--- Exercise set ---
[a] Reproduce everything in the passage on baseball and politics from "From what I" down to "from the box.", substituting "barbershop" for "funeral parlor".
[b] According to the passage on baseball and politics, which team won the 1956 NIT championship?

It was the biggest high school in the state, and I didn’t know a soul. With my southern accent and tendency to be on the quiet side among so many strangers, I didn’t make friends easily. While most other kids were discovering Elvis and cruising downtown’s Fourth Street, looking for girls to ask to the next YWCA dance, I spent most of my time with my mom, both of us battling homesickness. I’m pretty sure we survived that winter thanks largely to the pleasure we found watching the University of Louisville basketball team, which, under all-American Charlie Tyra, went on to win the 1956 NIT championship.

  The one bit of good news was that Louisvillians took their youth baseball far more seriously than we had in Augusta. The local Beechmont League played on nice fields and wore impressive uniforms, and boys had to first try out. The team managers came to watch the tryouts, attended by at least three hundred kids, and after a few days, a draft was held. I was the number one pick, and was placed on a team called the Giants. I was exceedingly proud, and really wanted to live up to this honor, but after my experience in Augusta, I knew I shouldn’t allow my highs to be too high or my lows too low, and I remained cautious. This ended up being a wise decision. After a good year with the Giants—hitting over .300, pitching well—I was not chosen as an all-star player, passed over for one of the manager’s sons. By tenth grade, I wasn’t even good enough to make the Manual High School team.

  It wasn’t easy, but I accepted it: if I was going to excel at something, it wasn’t sports. And the more baseball faded, the more something else was beginning to entice me, something that shared the same sense of competition, the team spirit, the need for endurance: politics.

  When I was quite young, my father shared with me the story of how his father, Big Dad, had first explained politics to him.

  “Sit down, son,” Big Dad said. “This won’t take long.” My dad did as he was told. “Okay,” my grandfather continued. “The Republican Party is the party of the North. The Democratic Party is the party of the South. You can go now.”

  From what I could tell, my grandfather’s words remained true. In Athens, I’d sometimes tag along with Big Dad to the funeral parlor he owned, where the men from the neighborhood would gather on the comfortable leather chairs in the large front foyer to talk politics. I heard the story of one local election. This was back in the days of paper ballots, and when the polls closed, the election officials counted the ballots back at the courthouse. It was pretty routine: Democrat, Democrat, Democrat. But once, a ballot for the Republican appeared. Then, after a while, another was pulled from the box.

  “What do we make of this?” one official asked the others.

  “Throw it away,” someone said. “The poor son of a bitch voted twice.”

  When my dad voted for Dwight Eisenhower in the 1952 presidential election, it’s therefore very likely he was the first McConnell ever to support a Republican. But he’d fought the war under Ike, who served as the supreme commander of the Allied Forces in Europe. I greatly looked up to my dad, and if he was loyal to Eisenhower, then so was I—so much so that in my fifth-grade class photo, attached to the wide lapel of my button-down shirt, is a pin reading “I Like Ike.”

  The election of 1956 four years later, a rematch between Eisenhower and Adlai Stevenson, was the first to capture my attention. Both the Democratic and Republican national conventions were broadcast on television, taking over several hours of programming, replacing shows like As the World Turns and The Johnny Carson Show. The broadcast was nothing more than a view of the podium, with intermittent observations offered by Chet Huntley and David Brinkley or Walter Cronkite. In other words, it was deadly boring and I would venture a guess that I was probably the only fourteen-year-old boy in America interested enough in politics to watch both conventions, gavel to gavel.

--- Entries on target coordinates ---

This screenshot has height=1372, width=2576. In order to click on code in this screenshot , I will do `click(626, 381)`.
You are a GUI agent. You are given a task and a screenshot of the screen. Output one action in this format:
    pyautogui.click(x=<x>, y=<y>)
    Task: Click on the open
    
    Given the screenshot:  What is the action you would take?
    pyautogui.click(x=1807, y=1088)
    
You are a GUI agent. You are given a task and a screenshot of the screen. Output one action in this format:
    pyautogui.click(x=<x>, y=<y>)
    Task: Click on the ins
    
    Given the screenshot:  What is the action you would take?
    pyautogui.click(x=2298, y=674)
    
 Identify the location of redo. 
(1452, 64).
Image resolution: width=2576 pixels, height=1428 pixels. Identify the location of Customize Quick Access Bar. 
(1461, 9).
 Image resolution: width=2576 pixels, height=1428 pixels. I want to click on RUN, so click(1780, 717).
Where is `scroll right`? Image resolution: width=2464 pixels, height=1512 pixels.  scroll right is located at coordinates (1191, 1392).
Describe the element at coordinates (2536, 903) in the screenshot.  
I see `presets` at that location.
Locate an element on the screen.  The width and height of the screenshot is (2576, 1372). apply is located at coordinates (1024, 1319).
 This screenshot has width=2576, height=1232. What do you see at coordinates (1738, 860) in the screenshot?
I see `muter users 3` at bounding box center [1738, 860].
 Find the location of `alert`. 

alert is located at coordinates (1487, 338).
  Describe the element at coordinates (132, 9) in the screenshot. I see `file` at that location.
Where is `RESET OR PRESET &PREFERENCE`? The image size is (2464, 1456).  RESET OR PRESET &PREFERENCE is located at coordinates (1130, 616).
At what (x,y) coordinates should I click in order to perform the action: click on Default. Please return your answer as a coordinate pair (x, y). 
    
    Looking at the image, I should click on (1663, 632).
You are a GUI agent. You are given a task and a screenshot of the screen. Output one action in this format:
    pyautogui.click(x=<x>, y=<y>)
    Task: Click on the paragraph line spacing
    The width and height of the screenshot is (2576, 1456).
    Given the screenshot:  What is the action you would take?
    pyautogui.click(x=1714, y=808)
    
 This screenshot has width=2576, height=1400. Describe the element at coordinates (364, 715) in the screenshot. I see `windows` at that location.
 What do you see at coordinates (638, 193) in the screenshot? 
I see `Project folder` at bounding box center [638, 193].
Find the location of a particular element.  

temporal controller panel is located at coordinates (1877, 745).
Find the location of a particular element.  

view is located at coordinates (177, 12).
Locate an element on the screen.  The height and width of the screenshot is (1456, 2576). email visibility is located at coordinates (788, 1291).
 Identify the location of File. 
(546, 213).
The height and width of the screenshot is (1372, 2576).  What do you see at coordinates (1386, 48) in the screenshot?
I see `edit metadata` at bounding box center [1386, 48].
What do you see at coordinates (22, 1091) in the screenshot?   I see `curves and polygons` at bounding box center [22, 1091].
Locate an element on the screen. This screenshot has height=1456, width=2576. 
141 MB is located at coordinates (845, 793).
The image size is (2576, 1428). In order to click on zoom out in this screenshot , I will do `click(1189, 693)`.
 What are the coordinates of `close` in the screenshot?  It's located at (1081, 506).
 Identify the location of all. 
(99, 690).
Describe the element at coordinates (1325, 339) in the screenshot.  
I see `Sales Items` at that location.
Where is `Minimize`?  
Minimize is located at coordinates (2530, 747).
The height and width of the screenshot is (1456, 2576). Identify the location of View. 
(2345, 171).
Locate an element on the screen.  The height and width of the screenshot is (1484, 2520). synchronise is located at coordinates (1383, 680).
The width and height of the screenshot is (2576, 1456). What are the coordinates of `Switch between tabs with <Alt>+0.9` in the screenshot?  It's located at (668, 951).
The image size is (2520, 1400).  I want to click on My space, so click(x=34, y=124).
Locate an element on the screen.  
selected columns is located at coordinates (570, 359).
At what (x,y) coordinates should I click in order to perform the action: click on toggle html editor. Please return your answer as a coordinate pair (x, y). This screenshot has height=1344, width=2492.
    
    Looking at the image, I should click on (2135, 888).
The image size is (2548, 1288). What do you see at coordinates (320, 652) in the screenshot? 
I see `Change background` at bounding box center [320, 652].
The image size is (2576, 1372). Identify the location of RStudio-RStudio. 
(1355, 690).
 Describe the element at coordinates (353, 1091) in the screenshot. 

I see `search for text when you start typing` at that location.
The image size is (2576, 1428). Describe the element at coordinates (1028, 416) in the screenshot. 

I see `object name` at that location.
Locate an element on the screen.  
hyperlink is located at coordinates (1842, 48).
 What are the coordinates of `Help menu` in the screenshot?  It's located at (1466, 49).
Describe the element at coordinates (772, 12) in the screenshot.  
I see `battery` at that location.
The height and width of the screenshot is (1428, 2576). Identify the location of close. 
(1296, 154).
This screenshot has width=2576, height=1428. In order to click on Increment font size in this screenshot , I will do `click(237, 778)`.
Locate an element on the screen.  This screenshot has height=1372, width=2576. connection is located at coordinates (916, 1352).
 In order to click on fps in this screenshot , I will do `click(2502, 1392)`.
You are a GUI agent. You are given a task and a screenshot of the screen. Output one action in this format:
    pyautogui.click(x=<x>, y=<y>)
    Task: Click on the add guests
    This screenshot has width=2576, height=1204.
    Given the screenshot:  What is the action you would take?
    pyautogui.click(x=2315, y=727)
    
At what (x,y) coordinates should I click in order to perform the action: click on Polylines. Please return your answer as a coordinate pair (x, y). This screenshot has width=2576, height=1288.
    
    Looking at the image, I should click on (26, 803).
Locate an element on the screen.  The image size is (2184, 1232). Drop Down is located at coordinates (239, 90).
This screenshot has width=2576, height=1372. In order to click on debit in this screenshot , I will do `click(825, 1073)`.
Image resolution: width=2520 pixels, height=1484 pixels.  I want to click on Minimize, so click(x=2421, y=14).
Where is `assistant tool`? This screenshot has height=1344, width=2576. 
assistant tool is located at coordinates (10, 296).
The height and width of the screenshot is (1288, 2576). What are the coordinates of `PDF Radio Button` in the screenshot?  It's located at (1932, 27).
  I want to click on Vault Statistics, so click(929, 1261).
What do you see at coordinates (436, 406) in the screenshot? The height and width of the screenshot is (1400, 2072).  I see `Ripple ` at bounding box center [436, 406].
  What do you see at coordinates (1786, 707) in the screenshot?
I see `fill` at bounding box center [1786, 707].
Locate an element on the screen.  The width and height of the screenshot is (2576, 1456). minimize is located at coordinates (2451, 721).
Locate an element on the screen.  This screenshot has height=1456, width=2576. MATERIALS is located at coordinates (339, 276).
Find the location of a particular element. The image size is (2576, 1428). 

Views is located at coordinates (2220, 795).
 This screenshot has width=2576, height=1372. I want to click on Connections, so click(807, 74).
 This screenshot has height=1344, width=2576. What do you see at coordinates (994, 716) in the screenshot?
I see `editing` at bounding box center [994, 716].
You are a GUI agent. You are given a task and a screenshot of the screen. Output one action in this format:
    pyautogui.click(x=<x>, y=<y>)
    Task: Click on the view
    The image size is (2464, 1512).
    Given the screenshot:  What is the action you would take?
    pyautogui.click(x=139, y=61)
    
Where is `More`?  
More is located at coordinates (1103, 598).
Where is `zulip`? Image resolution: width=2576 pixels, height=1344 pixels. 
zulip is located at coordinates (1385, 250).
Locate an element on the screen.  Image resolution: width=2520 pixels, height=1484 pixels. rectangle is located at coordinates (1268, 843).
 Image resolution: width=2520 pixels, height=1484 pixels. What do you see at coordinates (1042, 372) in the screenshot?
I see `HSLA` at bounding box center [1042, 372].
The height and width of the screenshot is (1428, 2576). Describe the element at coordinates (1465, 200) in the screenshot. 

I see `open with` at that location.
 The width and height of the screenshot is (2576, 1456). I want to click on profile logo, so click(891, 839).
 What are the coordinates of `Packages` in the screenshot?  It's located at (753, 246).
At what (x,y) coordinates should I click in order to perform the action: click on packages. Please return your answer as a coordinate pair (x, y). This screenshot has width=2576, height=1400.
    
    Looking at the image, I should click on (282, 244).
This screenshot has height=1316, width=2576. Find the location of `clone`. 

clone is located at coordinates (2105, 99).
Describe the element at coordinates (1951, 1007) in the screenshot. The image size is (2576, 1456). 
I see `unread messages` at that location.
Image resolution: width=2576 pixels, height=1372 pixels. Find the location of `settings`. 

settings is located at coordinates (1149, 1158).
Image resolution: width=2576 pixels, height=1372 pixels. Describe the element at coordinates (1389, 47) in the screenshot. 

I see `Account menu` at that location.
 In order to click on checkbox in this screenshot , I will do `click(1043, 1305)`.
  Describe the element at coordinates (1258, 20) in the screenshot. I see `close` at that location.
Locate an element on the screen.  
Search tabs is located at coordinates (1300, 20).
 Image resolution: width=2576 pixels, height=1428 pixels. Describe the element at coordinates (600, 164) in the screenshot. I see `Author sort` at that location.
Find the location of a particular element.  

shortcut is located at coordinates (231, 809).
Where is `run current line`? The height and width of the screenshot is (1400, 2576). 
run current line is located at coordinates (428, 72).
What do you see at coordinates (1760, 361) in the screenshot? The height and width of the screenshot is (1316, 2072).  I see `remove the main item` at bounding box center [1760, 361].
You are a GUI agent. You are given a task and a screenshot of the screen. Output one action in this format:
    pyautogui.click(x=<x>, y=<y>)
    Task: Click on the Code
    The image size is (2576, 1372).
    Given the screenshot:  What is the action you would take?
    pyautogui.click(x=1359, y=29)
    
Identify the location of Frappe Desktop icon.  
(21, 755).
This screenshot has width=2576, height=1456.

--- Exercise responses ---
[a]
From what I could tell, my grandfather’s words remained true. In Athens, I’d sometimes tag along with Big Dad to the barbershop he owned, where the men from the neighborhood would gather on the comfortable leather chairs in the large front foyer to talk politics. I heard the story of one local election. This was back in the days of paper ballots, and when the polls closed, the election officials counted the ballots back at the courthouse. It was pretty routine: Democrat, Democrat, Democrat. But once, a ballot for the Republican appeared. Then, after a while, another was pulled from the box.

[b] The University of Louisville basketball team